A New Model For Robots To Crack CAPTCHAs
Built on machine learning and loosely inspired by neuroscience, the Vicarious model is even more capable of cracking CAPTCHAs. As published on Thursday, Oct.26, in the Science journal, this new model parses text better compared with past models that have had less training, said George.
The problem with previous approaches is that they relied on something called deep learning to teach robots how to think like humans. Deep learning, a method in which layers are trained to respond in specific ways, only replicates some aspects of how the human brain functions, according to George. In deep learning, neurons need to be fed thousands upon thousands of images showing, say, a train, before it can begin to recognize what a train looks like.
Humans, meanwhile, don't actually need to see thousands, not even hundreds of pictures of trains to be able to recognize one.
"We found that there are assumptions the brain makes about the visual world that the [deep learning] neural networks are not making," said George.

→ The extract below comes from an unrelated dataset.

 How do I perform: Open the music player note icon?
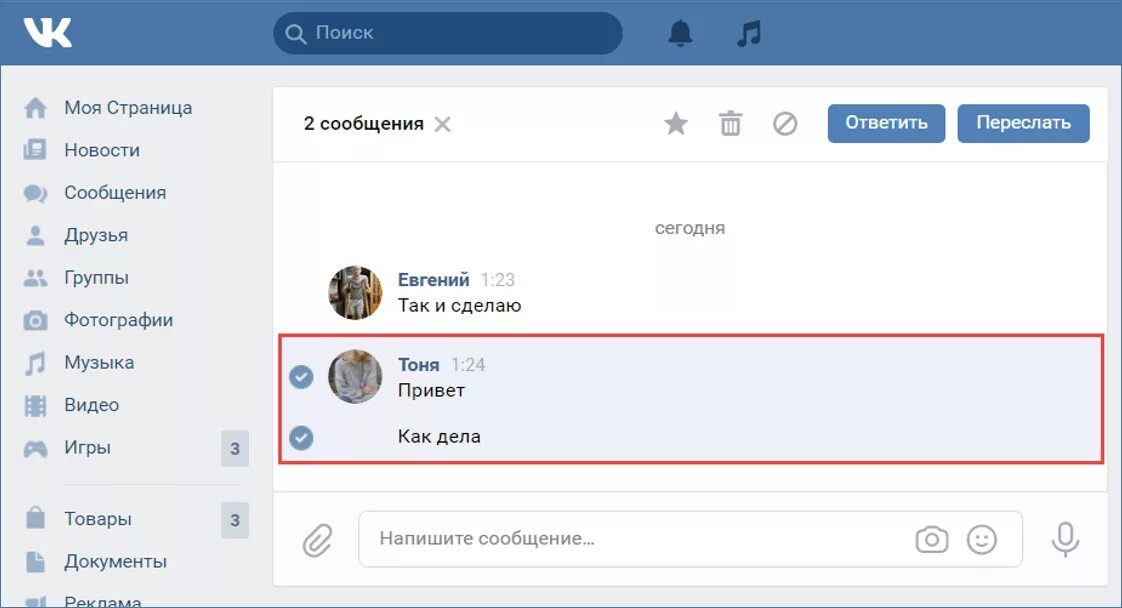click(x=749, y=33)
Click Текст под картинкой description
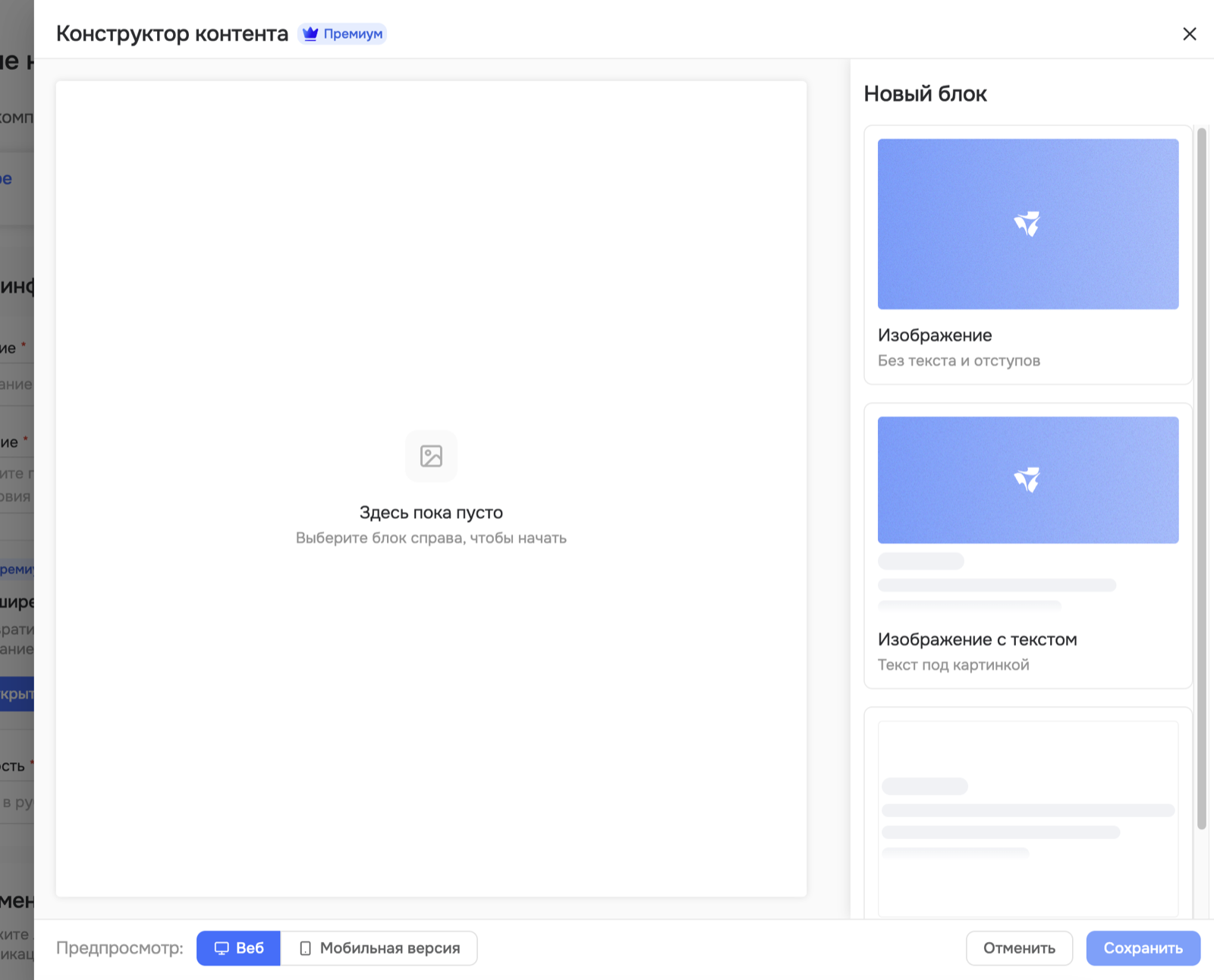This screenshot has width=1214, height=980. pyautogui.click(x=953, y=664)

Vicarious's approach is it builds internal models of the letters that the system is exposed to. This process, called a recursive cortical network, or RCN, works by teaching the system As and Bs and other different characters, after which it will try to build its own model of what those characters are supposed to look like. As a result, whenever it tries to look at a new image — a CAPTCHA full of confusing letters, numbers, and shapes — it compares that with previously seen ones and is able to determine, for example, that this A doesn't like the typical A shape because it's obstructed, or hidden behind another letter.
More Than Just Cracking CAPTCHAs
According to the paper, the Vicarious model successfully solved reCAPTCHAs at an accuracy rate of 66.6 percent. But this research has far more complex goals than just cracking CAPTCHAs — it's actually about teaching robots how to think more like humans.
"We are working on several tasks in robotics," said George. "Data efficiency and reasoning are very important when robots deal with unstructured environments."